The first approach is the most basic. It looks at every fight and measures how many fights the higher rated fighter won. It then divides that number by the total number of fights.

Example

Assume there were only 10 fights, and the higher rated fighter won 4 of them, then the result would be 40%. That is to say that the system was correct 40% of the time.

The good, the bad, and the ugly

PROS: One of the upsides of this approach is that the number is very easy to understand. It’s very easy for someone to look at past picks and understand they got 2 out 5 right. Another benefit is that this number is easily compared to other systems.

CONS: The biggest downside to this metric is that it deviates from the entire basis of the site.
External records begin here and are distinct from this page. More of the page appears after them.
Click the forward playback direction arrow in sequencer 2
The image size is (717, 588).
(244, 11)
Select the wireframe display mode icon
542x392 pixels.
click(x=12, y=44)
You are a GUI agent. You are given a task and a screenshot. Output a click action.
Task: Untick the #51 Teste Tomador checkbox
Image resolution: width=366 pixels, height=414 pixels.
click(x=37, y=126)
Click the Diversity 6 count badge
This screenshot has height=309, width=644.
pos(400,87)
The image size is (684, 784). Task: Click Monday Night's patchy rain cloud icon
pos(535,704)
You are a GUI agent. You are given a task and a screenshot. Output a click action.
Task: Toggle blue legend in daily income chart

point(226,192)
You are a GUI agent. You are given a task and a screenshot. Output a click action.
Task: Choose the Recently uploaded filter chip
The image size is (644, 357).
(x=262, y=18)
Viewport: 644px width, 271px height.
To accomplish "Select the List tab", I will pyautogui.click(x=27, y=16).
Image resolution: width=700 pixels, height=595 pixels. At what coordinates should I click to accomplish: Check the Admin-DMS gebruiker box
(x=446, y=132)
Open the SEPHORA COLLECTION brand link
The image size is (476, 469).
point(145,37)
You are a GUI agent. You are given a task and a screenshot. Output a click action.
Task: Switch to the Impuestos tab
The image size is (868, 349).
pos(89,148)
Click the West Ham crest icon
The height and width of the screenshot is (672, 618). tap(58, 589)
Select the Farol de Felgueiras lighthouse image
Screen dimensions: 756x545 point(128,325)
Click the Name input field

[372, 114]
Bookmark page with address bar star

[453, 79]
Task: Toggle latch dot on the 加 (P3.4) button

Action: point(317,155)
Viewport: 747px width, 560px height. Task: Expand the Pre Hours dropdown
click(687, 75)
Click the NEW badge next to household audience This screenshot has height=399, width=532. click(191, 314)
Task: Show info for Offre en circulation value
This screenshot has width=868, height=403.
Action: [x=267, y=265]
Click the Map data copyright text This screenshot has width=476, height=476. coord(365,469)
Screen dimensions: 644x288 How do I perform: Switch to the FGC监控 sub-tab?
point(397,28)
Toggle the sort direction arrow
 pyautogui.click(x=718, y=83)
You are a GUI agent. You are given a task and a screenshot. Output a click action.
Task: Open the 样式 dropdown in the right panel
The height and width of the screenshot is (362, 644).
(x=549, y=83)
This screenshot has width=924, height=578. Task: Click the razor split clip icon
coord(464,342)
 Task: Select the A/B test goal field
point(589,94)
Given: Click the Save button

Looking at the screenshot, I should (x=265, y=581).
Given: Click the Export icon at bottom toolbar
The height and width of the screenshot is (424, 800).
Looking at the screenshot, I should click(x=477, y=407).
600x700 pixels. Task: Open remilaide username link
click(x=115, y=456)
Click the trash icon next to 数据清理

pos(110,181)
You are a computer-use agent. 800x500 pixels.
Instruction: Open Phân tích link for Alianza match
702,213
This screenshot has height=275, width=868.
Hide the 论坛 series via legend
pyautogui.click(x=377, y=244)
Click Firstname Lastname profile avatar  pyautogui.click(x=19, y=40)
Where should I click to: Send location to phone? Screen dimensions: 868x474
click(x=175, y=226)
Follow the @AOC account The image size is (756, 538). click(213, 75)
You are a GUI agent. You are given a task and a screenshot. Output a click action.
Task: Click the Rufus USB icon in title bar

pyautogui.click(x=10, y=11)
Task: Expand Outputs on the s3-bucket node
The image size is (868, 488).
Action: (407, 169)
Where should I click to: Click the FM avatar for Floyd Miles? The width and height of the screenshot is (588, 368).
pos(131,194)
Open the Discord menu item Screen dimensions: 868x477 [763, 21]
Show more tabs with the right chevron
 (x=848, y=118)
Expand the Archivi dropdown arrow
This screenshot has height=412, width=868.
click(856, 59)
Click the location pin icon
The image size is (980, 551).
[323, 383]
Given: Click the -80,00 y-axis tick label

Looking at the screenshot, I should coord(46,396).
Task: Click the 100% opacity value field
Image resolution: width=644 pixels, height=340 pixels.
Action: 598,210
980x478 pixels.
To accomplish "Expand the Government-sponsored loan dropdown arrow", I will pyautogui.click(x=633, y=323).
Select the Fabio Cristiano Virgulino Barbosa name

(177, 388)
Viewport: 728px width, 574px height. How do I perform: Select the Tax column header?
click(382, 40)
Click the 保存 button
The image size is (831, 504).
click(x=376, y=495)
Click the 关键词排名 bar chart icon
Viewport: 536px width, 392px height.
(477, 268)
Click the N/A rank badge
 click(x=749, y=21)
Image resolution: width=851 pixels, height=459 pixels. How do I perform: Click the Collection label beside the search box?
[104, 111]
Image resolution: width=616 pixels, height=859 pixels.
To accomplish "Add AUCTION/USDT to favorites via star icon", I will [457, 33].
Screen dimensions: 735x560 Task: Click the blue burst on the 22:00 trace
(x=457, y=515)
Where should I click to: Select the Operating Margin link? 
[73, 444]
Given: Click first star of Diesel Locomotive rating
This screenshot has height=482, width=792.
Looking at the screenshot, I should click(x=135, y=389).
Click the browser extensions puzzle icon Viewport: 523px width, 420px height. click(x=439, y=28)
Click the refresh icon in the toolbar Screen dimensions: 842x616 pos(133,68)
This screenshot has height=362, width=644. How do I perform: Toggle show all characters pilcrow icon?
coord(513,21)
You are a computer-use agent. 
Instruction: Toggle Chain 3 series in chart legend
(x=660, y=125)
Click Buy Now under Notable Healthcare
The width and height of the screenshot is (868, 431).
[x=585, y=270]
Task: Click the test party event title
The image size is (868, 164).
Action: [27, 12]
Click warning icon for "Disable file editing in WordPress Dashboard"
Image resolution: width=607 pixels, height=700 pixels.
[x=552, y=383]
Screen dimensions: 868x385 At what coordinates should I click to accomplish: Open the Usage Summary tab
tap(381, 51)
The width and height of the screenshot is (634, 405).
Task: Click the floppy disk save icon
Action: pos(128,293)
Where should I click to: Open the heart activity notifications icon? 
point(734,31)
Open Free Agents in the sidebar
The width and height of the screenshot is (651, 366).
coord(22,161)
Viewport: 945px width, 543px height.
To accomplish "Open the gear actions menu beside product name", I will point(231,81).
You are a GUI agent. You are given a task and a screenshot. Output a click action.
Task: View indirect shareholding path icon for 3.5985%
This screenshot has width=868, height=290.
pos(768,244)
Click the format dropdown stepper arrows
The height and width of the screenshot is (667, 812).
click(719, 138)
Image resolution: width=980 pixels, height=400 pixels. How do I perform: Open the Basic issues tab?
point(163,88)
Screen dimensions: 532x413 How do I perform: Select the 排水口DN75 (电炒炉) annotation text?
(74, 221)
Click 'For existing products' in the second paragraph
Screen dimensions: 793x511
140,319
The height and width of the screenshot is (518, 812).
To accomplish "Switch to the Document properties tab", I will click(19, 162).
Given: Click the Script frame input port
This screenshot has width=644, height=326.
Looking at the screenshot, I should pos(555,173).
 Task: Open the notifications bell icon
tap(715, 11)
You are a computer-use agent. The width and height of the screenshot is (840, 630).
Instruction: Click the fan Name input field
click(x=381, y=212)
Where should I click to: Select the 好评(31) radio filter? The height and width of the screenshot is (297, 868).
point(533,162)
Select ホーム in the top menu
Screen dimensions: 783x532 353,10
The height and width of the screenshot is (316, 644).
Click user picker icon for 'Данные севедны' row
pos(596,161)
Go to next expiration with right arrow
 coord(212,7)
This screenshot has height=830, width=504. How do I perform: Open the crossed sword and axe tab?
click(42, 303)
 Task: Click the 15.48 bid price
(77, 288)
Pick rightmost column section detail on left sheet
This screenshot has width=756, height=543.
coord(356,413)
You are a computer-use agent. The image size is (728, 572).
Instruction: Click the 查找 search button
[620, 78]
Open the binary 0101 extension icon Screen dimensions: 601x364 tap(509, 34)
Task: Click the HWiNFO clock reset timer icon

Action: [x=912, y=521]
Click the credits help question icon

When talking about sports almost nothing is ever 100%. One of the major benefits of the site is that it is able to recognize that even though one fighter is rated higher that doesn’t guarantee victory or even proclaim vast superiority(such proclamations should be left to the fans and the fighter’s mom).

Another potential drawback is that every single fight is counted.

Thoughts: Although I like the simplicity of the number and how portable it is, I don’t like how it fails to utilize the site’s expected win percentage model. Additionally, I think if an approach like this were to be used it might make sense to specify additional parameters(ex. minimum number of fights).

Site result: 65%

Method 2: Fighter history

The way this approach works is by going fighter by fighter looking at every fight they had past their sixth fight where their opponent also had at least six fights previously. For each of those fights I calculate their expected number of wins, and total their actual number of wins.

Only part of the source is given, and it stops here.